● Task brief
The response should consist of the records, reproduced exactly.

[[ Dataset records open ]]

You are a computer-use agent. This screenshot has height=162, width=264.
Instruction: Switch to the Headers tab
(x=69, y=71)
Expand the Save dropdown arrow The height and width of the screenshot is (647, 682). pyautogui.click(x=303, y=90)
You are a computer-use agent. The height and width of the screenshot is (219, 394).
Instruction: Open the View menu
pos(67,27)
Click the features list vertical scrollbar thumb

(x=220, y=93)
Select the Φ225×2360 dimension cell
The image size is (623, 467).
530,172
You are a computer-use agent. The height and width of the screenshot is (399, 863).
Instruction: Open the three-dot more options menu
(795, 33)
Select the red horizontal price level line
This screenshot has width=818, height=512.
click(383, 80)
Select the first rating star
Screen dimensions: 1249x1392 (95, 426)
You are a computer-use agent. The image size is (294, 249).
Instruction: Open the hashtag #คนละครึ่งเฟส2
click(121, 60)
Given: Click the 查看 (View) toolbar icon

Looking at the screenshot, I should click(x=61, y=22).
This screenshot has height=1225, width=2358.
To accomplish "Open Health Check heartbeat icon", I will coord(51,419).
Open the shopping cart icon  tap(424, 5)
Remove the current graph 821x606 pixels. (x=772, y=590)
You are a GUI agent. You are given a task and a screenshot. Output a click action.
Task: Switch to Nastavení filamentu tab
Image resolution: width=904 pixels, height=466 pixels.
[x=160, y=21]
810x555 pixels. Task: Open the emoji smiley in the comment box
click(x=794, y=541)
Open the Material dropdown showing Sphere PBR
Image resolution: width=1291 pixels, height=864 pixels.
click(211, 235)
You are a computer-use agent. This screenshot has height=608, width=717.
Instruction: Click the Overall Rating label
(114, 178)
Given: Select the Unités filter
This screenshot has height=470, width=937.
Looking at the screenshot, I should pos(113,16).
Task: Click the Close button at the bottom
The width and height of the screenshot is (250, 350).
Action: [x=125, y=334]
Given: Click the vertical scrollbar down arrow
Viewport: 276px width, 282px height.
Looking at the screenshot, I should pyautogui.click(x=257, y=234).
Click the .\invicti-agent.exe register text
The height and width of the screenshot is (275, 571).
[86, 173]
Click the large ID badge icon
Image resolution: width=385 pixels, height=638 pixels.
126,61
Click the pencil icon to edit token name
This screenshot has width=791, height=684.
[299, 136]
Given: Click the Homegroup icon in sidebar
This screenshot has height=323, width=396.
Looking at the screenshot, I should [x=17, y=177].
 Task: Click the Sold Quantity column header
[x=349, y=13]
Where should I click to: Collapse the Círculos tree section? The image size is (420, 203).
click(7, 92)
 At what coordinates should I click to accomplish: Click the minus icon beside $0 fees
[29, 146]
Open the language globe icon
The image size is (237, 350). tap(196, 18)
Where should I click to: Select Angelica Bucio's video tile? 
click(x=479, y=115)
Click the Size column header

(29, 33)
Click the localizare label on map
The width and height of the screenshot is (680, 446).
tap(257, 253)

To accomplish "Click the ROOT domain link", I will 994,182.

[[ Dataset records closed ]]

● Task response
You are a computer-use agent. This screenshot has height=162, width=264.
Instruction: Switch to the Headers tab
(x=69, y=71)
Expand the Save dropdown arrow The height and width of the screenshot is (647, 682). pyautogui.click(x=303, y=90)
You are a computer-use agent. The height and width of the screenshot is (219, 394).
Instruction: Open the View menu
pos(67,27)
Click the features list vertical scrollbar thumb

(x=220, y=93)
Select the Φ225×2360 dimension cell
The image size is (623, 467).
530,172
You are a computer-use agent. The height and width of the screenshot is (399, 863).
Instruction: Open the three-dot more options menu
(795, 33)
Select the red horizontal price level line
This screenshot has width=818, height=512.
click(383, 80)
Select the first rating star
Screen dimensions: 1249x1392 (95, 426)
You are a computer-use agent. The image size is (294, 249).
Instruction: Open the hashtag #คนละครึ่งเฟส2
click(121, 60)
Given: Click the 查看 (View) toolbar icon

Looking at the screenshot, I should click(x=61, y=22).
This screenshot has height=1225, width=2358.
To accomplish "Open Health Check heartbeat icon", I will coord(51,419).
Open the shopping cart icon  tap(424, 5)
Remove the current graph 821x606 pixels. (x=772, y=590)
You are a GUI agent. You are given a task and a screenshot. Output a click action.
Task: Switch to Nastavení filamentu tab
Image resolution: width=904 pixels, height=466 pixels.
[x=160, y=21]
810x555 pixels. Task: Open the emoji smiley in the comment box
click(x=794, y=541)
Open the Material dropdown showing Sphere PBR
Image resolution: width=1291 pixels, height=864 pixels.
click(211, 235)
You are a computer-use agent. This screenshot has height=608, width=717.
Instruction: Click the Overall Rating label
(114, 178)
Given: Select the Unités filter
This screenshot has height=470, width=937.
Looking at the screenshot, I should pos(113,16).
Task: Click the Close button at the bottom
The width and height of the screenshot is (250, 350).
Action: [x=125, y=334]
Given: Click the vertical scrollbar down arrow
Viewport: 276px width, 282px height.
Looking at the screenshot, I should pyautogui.click(x=257, y=234).
Click the .\invicti-agent.exe register text
The height and width of the screenshot is (275, 571).
[86, 173]
Click the large ID badge icon
Image resolution: width=385 pixels, height=638 pixels.
126,61
Click the pencil icon to edit token name
This screenshot has width=791, height=684.
[299, 136]
Given: Click the Homegroup icon in sidebar
This screenshot has height=323, width=396.
Looking at the screenshot, I should [x=17, y=177].
 Task: Click the Sold Quantity column header
[x=349, y=13]
Where should I click to: Collapse the Círculos tree section? The image size is (420, 203).
click(7, 92)
 At what coordinates should I click to accomplish: Click the minus icon beside $0 fees
[29, 146]
Open the language globe icon
The image size is (237, 350). tap(196, 18)
Where should I click to: Select Angelica Bucio's video tile? 
click(x=479, y=115)
Click the Size column header

(29, 33)
Click the localizare label on map
The width and height of the screenshot is (680, 446).
tap(257, 253)

To accomplish "Click the ROOT domain link", I will 994,182.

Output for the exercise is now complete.